Her husband Cohen, in attendance at the reading and discussion, was also “my muse,” she said, partially because, being half-Jewish, “he has a history of being discriminated against.”
Langhart Cohen approached “Anne and Emmett” as an opportunity to “open the conversation of race through theater,” according to Emerson theater professor Robbie McCauley, director of the production.
The cast, featuring eloquent Emerson sophomore Krista Buccellato as Frank and versatile Boston Arts Academy junior Elyas Harris as Till, took time out of rehearsals to discuss the play and its meaning. The discussions were not only an educational experience for the students, but helped both them and McCauley figure out “how to give voice to the subject matter,” she said.
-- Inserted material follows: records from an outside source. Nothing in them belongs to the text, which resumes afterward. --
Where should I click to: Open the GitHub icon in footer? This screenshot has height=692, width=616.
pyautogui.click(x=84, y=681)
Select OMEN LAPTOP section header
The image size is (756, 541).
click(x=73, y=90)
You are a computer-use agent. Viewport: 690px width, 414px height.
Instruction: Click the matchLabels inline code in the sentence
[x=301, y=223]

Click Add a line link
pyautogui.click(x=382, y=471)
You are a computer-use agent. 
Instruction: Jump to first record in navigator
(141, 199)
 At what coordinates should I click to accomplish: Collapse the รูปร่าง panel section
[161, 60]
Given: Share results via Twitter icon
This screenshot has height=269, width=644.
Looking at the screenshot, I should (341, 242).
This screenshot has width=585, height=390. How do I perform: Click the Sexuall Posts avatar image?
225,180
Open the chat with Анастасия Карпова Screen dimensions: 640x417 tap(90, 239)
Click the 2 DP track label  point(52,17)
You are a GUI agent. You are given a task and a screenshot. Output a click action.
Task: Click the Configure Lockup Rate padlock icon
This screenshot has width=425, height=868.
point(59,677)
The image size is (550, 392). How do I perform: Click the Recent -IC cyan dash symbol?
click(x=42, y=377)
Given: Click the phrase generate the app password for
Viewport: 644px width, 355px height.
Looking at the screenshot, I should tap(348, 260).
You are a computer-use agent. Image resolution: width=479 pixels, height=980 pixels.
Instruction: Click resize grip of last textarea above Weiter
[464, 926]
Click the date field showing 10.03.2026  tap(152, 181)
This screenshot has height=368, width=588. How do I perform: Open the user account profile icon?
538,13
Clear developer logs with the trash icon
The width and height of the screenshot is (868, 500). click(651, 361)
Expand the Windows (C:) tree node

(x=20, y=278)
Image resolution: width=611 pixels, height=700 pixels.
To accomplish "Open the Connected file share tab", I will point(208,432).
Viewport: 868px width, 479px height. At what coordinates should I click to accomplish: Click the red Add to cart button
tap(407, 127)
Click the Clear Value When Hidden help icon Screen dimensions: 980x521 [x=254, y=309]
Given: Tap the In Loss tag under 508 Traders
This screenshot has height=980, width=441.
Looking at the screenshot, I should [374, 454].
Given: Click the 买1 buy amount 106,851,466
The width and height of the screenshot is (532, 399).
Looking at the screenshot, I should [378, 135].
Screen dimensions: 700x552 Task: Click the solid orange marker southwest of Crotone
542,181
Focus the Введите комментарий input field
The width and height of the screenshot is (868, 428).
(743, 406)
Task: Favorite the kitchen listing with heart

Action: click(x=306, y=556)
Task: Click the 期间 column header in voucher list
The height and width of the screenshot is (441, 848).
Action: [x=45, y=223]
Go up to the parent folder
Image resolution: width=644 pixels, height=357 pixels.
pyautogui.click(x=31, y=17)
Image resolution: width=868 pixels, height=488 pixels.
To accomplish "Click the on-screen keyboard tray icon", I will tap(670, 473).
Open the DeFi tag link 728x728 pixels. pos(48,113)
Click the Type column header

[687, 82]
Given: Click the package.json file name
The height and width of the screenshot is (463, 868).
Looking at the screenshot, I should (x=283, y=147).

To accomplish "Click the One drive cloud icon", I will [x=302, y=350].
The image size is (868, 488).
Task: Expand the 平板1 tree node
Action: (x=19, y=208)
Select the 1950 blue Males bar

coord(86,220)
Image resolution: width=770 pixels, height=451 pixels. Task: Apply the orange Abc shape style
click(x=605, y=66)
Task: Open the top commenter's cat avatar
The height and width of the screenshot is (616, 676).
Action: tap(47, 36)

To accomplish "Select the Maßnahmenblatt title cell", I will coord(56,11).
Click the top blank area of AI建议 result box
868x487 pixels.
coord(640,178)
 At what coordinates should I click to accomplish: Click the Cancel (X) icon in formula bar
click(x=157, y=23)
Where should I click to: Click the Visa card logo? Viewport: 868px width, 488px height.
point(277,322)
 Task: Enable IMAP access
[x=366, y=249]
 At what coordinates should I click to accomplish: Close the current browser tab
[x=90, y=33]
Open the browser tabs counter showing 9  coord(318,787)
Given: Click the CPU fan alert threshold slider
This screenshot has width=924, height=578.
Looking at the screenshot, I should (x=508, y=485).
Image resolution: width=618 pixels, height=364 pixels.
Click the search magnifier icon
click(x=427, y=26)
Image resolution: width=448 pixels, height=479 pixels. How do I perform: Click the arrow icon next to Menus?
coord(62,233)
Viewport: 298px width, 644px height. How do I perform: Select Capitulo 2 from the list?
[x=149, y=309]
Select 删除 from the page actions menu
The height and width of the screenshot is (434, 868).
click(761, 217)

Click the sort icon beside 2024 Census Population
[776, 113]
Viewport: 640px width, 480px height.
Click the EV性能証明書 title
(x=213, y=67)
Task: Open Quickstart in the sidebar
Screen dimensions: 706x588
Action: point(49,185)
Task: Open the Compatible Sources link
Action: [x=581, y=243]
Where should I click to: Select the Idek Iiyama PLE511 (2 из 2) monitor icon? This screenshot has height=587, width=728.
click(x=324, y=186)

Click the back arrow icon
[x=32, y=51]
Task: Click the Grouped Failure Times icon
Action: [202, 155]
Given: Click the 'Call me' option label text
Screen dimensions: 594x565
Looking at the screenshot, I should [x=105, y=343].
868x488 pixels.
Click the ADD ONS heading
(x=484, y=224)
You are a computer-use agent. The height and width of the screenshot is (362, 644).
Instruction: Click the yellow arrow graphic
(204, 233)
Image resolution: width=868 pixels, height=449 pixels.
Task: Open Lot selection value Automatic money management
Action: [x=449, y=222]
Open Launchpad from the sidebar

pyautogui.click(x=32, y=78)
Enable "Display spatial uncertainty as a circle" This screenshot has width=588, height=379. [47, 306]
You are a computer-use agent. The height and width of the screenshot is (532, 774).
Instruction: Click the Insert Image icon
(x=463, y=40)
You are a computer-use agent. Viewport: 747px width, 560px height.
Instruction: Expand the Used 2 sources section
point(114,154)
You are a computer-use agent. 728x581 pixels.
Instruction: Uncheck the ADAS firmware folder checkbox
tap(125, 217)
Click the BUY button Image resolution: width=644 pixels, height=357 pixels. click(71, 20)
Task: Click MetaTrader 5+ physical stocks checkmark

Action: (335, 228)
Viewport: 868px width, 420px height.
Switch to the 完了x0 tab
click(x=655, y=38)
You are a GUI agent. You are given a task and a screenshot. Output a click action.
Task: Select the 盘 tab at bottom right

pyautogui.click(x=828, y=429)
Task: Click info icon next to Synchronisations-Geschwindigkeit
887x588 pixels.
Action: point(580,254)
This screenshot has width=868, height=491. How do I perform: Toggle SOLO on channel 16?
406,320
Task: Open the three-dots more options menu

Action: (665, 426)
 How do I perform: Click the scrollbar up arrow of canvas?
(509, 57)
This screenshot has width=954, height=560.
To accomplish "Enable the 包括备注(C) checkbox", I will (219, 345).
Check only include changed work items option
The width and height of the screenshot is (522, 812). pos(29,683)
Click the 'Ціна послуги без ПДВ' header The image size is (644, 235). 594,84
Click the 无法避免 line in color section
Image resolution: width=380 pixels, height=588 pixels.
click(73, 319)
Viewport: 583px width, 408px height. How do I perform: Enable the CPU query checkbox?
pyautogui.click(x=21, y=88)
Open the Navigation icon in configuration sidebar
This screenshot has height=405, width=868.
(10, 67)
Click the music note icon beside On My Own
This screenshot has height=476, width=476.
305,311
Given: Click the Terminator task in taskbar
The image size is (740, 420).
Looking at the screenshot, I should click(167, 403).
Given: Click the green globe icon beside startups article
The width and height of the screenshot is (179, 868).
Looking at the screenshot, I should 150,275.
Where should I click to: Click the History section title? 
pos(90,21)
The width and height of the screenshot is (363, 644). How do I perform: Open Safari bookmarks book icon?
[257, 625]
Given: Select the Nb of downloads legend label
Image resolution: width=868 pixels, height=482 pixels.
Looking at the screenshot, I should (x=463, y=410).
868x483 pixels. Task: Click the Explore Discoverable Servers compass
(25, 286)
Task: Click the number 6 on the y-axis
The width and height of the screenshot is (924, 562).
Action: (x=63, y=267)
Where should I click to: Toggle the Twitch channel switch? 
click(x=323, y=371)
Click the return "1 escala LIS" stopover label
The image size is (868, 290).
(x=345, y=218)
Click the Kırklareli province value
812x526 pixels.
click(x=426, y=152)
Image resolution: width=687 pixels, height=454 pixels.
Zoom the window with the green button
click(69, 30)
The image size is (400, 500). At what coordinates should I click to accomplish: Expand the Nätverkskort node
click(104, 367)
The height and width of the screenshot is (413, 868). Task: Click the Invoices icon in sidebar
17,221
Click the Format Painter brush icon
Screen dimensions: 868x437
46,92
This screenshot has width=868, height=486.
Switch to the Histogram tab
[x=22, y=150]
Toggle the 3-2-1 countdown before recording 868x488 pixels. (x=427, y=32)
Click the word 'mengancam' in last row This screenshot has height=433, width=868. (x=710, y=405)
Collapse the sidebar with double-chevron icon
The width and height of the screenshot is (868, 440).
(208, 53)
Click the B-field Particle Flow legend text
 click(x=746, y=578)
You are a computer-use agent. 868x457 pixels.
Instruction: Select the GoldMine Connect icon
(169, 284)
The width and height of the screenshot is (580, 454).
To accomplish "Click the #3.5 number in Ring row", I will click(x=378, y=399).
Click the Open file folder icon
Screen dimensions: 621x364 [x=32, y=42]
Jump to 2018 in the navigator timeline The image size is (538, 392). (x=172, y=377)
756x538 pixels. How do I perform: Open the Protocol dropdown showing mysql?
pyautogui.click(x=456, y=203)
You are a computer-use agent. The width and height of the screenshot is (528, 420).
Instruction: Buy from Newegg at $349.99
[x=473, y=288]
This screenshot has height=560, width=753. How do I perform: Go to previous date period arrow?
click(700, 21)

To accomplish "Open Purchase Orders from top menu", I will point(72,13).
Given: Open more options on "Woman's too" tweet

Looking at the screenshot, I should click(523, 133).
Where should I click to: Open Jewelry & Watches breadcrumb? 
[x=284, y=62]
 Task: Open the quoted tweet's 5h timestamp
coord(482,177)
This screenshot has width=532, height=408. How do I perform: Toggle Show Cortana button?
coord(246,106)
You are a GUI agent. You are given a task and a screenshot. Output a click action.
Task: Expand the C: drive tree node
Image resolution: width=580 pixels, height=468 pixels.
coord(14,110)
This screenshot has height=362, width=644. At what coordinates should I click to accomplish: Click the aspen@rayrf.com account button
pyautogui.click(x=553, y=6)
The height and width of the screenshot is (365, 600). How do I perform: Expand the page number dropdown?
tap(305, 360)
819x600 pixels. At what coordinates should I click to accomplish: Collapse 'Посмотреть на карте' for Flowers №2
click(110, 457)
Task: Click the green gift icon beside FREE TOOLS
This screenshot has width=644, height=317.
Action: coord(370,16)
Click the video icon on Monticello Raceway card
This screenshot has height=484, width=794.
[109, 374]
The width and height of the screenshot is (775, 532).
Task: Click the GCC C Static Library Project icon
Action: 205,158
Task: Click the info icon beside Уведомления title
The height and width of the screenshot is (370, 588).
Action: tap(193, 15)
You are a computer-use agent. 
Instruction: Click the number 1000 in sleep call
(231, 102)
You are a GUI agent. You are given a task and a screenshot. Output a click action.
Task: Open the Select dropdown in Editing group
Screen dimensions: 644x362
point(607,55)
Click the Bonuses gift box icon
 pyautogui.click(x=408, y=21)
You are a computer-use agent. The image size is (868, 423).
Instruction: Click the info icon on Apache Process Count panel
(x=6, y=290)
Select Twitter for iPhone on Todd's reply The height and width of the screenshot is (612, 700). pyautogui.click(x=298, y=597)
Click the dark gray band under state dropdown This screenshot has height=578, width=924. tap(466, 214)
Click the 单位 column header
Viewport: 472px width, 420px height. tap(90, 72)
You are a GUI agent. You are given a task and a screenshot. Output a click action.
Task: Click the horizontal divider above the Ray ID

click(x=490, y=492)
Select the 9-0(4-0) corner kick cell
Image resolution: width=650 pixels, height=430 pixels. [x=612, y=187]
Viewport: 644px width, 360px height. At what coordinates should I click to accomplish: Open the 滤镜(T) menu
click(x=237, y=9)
McCauley said she thinks that since the civil rights movement, there has been a “cultural transformation” of African American people and the way they think about themselves. For the most part, they believe that they are capable of having the same status that whites have had for generations.
The question she raised was, “How does the white transformation” occur? The answer proposed in “Anne and Emmett” is, through education and tolerance.
Anyone can see the value in other cultures, as Frank and Till grew to understand each others’ traditions. Langhart Cohen stressed the importance of “remembering our collected histories.” As anti-Semitic sentiments become more prominent around the world, as some people still deny that the Holocaust happened and as racist groups such as skinheads continue to spread their message, one has to learn from the problems of the past — those that people struggled through, and eventually solved.
In her poem “Daughter,” Nicole Blackman said it best: “Never forget what they did to you, and never let them know you remember.” We do need to remember, but rather than holding grudges, we should honor those who suffered along the way, and those who got us to where we are today.